21 May 2021, 20:41 (edited 21 Jan 2022)NeurIPS 2021 SpotlightReaders: Everyone
  • Keywords: RKHS, KL Divergence, Sample Complexity, Statistical Learning Theory, Kernel Methods, Bayesian inference, Mutual Information, Reliable estimation
  • TL;DR: We propose a new way to construct neural function such that it lies on RKHS; and use this function as discriminator to compute KL divergence from samples. We provide theoretical insights and consistency guarantee of the KL estimator.

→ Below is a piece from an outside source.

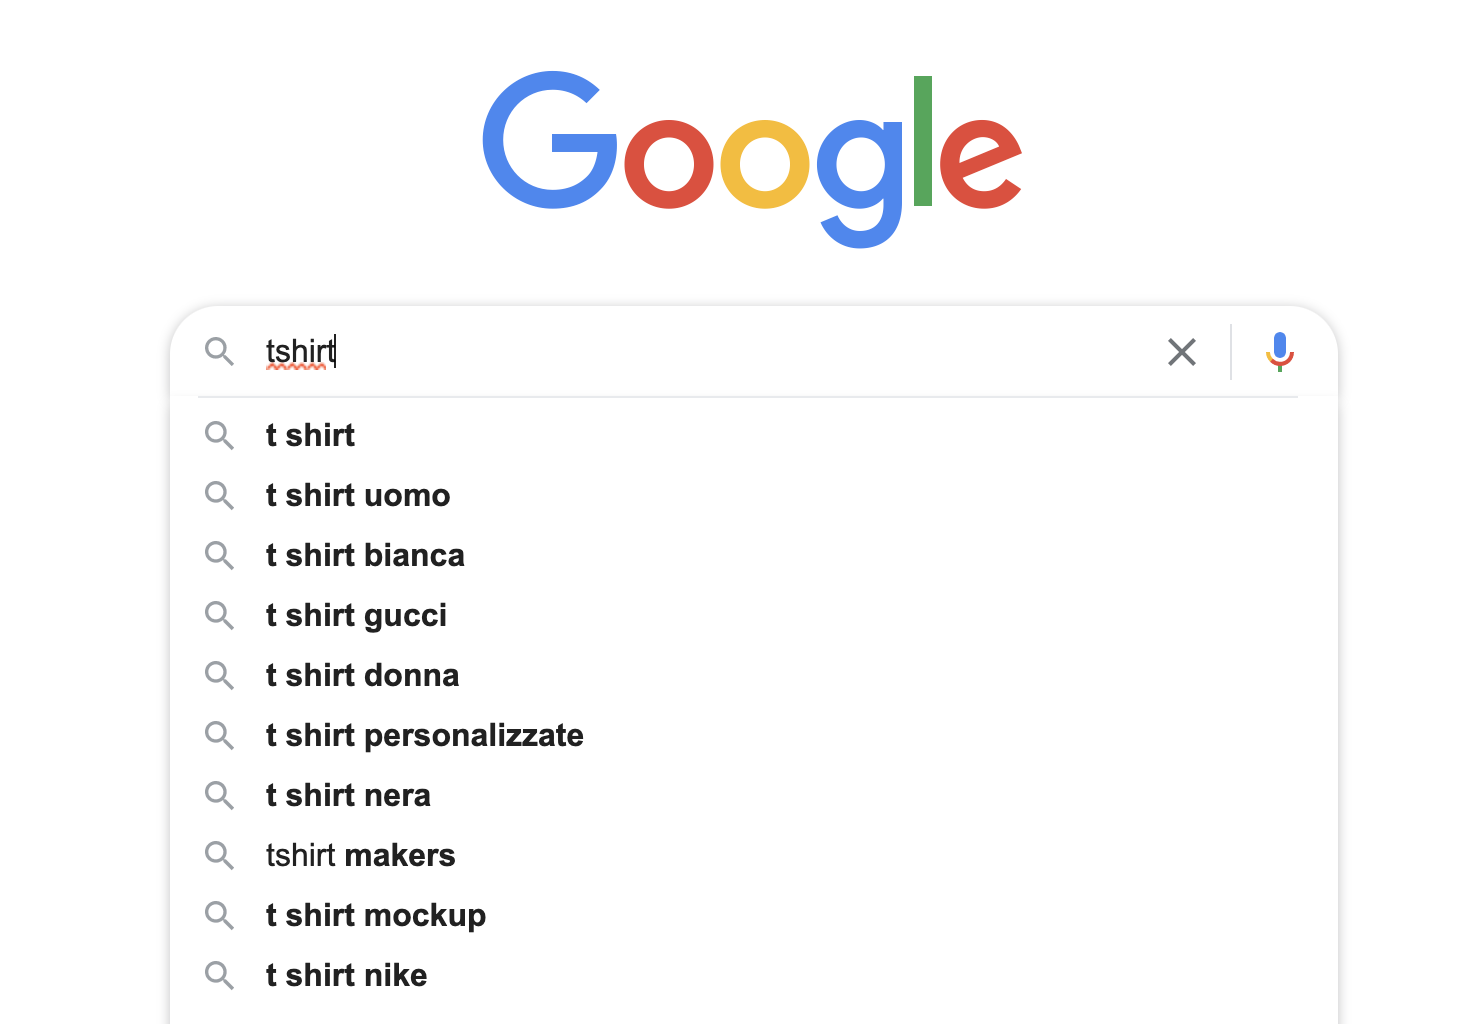The width and height of the screenshot is (1462, 1024).
Task: Click the magnifier icon beside 't shirt nike'
Action: click(219, 976)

  • Abstract: Estimating Kullback–Leibler (KL) divergence from samples of two distributions is essential in many machine learning problems. Variational methods using neural network discriminator have been proposed to achieve this task in a scalable manner. However, we noticed that most of these methods using neural network discriminators suffer from high fluctuations (variance) in estimates and instability in training. In this paper, we look at this issue from statistical learning theory and function space complexity perspective to understand why this happens and how to solve it. We argue that the cause of these pathologies is lack of control over the complexity of the neural network discriminator function and could be mitigated by controlling it. To achieve this objective, we 1) present a novel construction of the discriminator in the Reproducing Kernel Hilbert Space (RKHS), 2) theoretically relate the error probability bound of the KL estimates to the complexity of the discriminator in the RKHS space, 3) present a scalable way to control the complexity (RKHS norm) of the discriminator for a reliable estimation of KL divergence, and 4) prove the consistency of the proposed estimator. In three different applications of KL divergence -- estimation of KL, estimation of mutual information and Variational Bayes -- we show that by controlling the complexity as developed in the theory, we are able to reduce the variance of KL estimates and stabilize the training.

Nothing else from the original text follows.